Hot Chip on Saturday night drew a great crowd and palpable anticipation, flooring the audience with hits from the off. Not ones to reside motionless behind their instruments, the ferocity of their performance was as much of a joy to watch (if you're vertically gifted) as it was to listen to (vertically challenged). The Frames celebrated their 20th anniversary on the main stage with a feeling of mutual delight from both band and audience. That, combined with Damien Dempsey's surprise appearance for 'The Auld Triangle' led to many suffering vocal chords come Sunday morning.

Pantibar's ThisIsPopBaby stage saw some psychedelic cailini in full Irish dancing dress, wrap a willing crowd around their collective fingers, with everything from Lady Gaga to doo-wop Underworld covers, with wild fiddles to boot.

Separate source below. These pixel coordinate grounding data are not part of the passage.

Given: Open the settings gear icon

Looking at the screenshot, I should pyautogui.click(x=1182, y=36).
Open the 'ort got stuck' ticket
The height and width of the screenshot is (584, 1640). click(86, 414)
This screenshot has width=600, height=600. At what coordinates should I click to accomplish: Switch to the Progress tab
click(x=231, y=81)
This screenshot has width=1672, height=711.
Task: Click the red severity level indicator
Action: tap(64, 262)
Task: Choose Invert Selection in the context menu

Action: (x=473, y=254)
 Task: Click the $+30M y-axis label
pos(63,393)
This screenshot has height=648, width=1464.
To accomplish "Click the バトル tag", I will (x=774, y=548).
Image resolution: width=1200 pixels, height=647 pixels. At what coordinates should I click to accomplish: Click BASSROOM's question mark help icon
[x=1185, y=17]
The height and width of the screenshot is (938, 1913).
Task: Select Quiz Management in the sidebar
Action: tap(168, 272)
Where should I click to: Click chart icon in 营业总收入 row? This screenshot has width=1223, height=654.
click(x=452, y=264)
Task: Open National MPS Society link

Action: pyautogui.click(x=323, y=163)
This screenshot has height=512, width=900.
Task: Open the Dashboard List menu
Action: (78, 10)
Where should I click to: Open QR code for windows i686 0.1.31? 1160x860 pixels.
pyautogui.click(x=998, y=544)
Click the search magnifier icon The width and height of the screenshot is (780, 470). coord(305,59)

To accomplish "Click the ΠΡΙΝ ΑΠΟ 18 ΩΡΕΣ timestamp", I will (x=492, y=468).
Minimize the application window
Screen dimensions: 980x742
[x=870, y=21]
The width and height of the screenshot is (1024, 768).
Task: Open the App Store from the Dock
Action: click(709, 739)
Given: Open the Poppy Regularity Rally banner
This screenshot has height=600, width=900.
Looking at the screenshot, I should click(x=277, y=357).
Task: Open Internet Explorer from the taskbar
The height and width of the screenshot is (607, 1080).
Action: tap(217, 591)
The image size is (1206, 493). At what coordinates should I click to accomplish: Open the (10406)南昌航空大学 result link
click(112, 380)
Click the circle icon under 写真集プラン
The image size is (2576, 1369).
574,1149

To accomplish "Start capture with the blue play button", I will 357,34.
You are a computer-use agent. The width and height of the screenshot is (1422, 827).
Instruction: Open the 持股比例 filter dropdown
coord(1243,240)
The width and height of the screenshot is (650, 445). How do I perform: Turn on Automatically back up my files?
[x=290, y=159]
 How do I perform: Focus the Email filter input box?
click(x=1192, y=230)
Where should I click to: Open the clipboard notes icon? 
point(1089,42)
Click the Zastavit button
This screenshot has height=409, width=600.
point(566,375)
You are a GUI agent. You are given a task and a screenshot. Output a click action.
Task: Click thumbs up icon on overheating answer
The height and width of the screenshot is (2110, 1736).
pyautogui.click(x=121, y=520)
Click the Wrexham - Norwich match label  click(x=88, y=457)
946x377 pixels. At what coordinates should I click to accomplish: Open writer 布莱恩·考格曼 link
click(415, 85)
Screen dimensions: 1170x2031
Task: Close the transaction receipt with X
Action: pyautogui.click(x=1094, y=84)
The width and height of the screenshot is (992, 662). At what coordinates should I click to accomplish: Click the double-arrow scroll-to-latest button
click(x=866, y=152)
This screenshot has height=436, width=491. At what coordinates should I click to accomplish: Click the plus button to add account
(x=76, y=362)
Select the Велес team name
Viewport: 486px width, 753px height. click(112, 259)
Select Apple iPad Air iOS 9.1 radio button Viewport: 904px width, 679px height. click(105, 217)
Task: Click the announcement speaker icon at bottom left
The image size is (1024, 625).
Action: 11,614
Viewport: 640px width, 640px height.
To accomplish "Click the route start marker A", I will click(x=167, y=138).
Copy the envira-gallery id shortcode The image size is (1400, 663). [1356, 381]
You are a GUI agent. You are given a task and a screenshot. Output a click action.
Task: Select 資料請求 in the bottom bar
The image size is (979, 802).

Those of you who forayed in to the forest after dark, while dodging others foraying to the jacks - au naturel, were rewarded with the bountiful treasure that was the Salty Dog Saloon. A pirate's boat-cum-stage with a beach shack bar complete with barrels and tables,that felt like a secret shindig that everybody was in on. Aboard the boat the tightest funk band ever, with a dirty brass section, kept revelers (kids included) doing the jungle boogie until 5am on Sunday morning.

Regardless of all the high jinx at the festival-goer's disposal, the picnic still has it's naysayers. Even I must admit some of the clueless stewards encountered and the poor lighting to aid the navigation of campsites and car parks did detract somewhat when all you want to know is where a stage, a toilet or your car is...

But claims that it's try-hard or tragically hip overlooks how the little details like coloured fish hanging from trees, white flags billowing with people's personal wishes attached or even ostrich burgers, make a difference. People don't want to feel that they've bought in to some templated festival product, but rather that someone has tailored the little discoveries to be made across the site, to add to their experience.

It doesn't come across as gimmicky or painfully quirky, just a break from the usual festival machine, and who doesn't want a final fling before Summer's end? 
If it's not your cup of jasmine infused green tea, you know what you can do.